Complex Environments

Daniel P. Walsh

Introduction.

At times, the challenge of making the correct decisions in a value-added chain is daunting at best and at other times it is simply overwhelming. This appears to be the case in every organization regardless of size or the complexity1 of the products produced or services provided.

Reliance on suppliers and vendors both internal and external to our span of control further fuels the levels of uncertainty, complexity, and frustration. On any given day, we are ourselves a consumer, a producer, and a supplier of these very goods and services. Add the unreliability of our ability to forecast successfully future demand for our goods or services to the mix and it is no wonder we find ourselves mostly in a survival mode. Having observed these phenomena in many different companies within an industry sector and indeed across multiple industry sectors, the survival mode appears to be common practice. So much so that it is accepted and viewed as a fact of life that cannot be easily changed in spite of significant investments in improvement initiatives (Brown et al., 1994), and the environment has only grown more complex since this article was written.

If we view our organization as a system, then by definition all of the activities are connected. At first glance, they may appear to be independent of each other but in reality, any action taken by one of the activities will impact the others. Then it follows any real and lasting change for the better must be based on a systems approach; all changes must not just improve a local activity, but rather the entire organization. There are two characteristics of all systems (Goldratt and Cox, 1984): dependency of variables or activities and fluctuation (more commonly referred to as variability). Even if this tenet of improvement is recognized and accepted, it will immediately create a conflict with existing metrics. This conflict highlights the requirement for an overarching common set of metrics for evaluating individual contributions of all activities while establishing connectivity to the performance of the organization as a whole. Once these new metrics are in place and effective management tools assessing the impact of internal and external variability are being used, then the variability can be evaluated quickly and corrective action taken to protect the organization's performance.

Copyright 2010 by Daniel P. Walsh.

FIGURE 35-1 Evaporating Cloud of managers' dilemma of judging the system performance. ( E. M. Goldratt used by permission, all rights reserved. Source: E. M. Goldratt 1999. Viewer Notebook 137.) The purpose of this chapter is to provide a better understanding of why addressing the effects of local variability is crucial to developing strategies that are more effective for managing entire supply chains. Again, these new metrics and approach must provide connectivity from the local activities to the global Throughput of the organization. In addition, it is important to use the correct planning, scheduling, and controlling algorithms; in other words, make sure the right tool is being used. Lastly, it is important to make sure these tools and algorithms are holistically employed.

----------------------------------------

Using the information
a. Answer the following about the introduction on complex environments:
(i) What two characteristics of all systems are named, citing Goldratt and Cox (1984)?
(ii) In what mode do organizations mostly find themselves, according to the text?
(iii) What does FIGURE 35-1 depict?
b. Rewrite the stretch of the introduction on complex environments from "Complex Environments" through "or services provided.", putting "intimidating" in place of "daunting".

----------------------------------------

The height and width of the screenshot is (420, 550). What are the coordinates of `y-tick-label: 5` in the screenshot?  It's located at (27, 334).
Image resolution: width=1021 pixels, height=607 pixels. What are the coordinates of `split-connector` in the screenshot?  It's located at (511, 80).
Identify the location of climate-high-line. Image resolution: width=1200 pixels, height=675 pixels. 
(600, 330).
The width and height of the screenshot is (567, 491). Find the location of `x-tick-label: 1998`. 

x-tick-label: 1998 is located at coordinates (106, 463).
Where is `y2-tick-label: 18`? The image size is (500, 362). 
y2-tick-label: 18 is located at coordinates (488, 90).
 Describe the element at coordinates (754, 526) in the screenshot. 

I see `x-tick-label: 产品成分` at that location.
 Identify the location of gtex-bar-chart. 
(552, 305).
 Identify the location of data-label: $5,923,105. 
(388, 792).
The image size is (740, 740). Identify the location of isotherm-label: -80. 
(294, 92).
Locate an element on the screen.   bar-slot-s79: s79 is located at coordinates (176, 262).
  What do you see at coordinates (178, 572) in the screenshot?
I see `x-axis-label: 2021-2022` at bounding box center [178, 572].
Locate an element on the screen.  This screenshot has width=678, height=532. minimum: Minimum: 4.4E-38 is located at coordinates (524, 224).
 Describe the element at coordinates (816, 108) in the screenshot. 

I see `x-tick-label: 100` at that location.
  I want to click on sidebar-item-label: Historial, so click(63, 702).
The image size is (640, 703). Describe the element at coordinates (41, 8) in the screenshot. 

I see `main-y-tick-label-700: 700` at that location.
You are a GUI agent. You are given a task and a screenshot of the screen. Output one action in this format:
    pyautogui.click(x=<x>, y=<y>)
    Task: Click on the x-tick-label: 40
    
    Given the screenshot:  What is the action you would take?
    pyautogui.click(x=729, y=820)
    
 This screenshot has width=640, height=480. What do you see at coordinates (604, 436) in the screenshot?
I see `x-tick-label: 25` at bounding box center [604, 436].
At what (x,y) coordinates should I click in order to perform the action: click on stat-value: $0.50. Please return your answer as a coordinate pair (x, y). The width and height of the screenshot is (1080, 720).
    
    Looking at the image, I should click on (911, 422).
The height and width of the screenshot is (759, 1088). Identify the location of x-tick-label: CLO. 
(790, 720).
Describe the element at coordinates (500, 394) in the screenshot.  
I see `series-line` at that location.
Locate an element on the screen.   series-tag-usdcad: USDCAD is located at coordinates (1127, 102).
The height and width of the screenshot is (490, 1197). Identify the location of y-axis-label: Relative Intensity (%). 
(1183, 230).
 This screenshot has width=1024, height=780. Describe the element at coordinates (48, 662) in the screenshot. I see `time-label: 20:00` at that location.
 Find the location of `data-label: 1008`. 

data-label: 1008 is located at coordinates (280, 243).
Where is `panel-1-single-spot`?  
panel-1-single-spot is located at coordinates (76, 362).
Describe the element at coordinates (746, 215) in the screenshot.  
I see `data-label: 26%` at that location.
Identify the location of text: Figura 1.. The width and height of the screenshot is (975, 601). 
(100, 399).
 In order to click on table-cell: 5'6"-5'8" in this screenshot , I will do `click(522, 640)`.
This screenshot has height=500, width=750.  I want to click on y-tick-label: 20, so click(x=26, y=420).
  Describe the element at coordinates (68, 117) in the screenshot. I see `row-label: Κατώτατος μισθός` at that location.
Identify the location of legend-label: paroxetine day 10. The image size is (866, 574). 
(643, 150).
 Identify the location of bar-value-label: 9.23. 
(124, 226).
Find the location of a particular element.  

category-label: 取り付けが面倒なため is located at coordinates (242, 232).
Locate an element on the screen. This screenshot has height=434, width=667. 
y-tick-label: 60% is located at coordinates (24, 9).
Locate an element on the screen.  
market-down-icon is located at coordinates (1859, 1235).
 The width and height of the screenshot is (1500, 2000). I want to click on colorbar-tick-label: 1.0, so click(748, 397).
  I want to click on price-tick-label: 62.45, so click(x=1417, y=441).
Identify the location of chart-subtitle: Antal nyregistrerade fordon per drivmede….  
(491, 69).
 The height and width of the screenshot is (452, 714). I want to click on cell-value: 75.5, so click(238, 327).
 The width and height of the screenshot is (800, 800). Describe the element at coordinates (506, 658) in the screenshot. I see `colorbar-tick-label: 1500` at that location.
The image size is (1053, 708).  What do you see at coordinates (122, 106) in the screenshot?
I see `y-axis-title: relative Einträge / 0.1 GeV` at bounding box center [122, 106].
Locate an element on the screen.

----------------------------------------

Answer section
a.
(i) Dependency of variables or activities, and fluctuation (more commonly referred to as variability).
(ii) A survival mode.
(iii) An Evaporating Cloud of managers' dilemma of judging the system performance.

b.
Complex Environments

Daniel P. Walsh

Introduction.

At times, the challenge of making the correct decisions in a value-added chain is intimidating at best and at other times it is simply overwhelming. This appears to be the case in every organization regardless of size or the complexity1 of the products produced or services provided.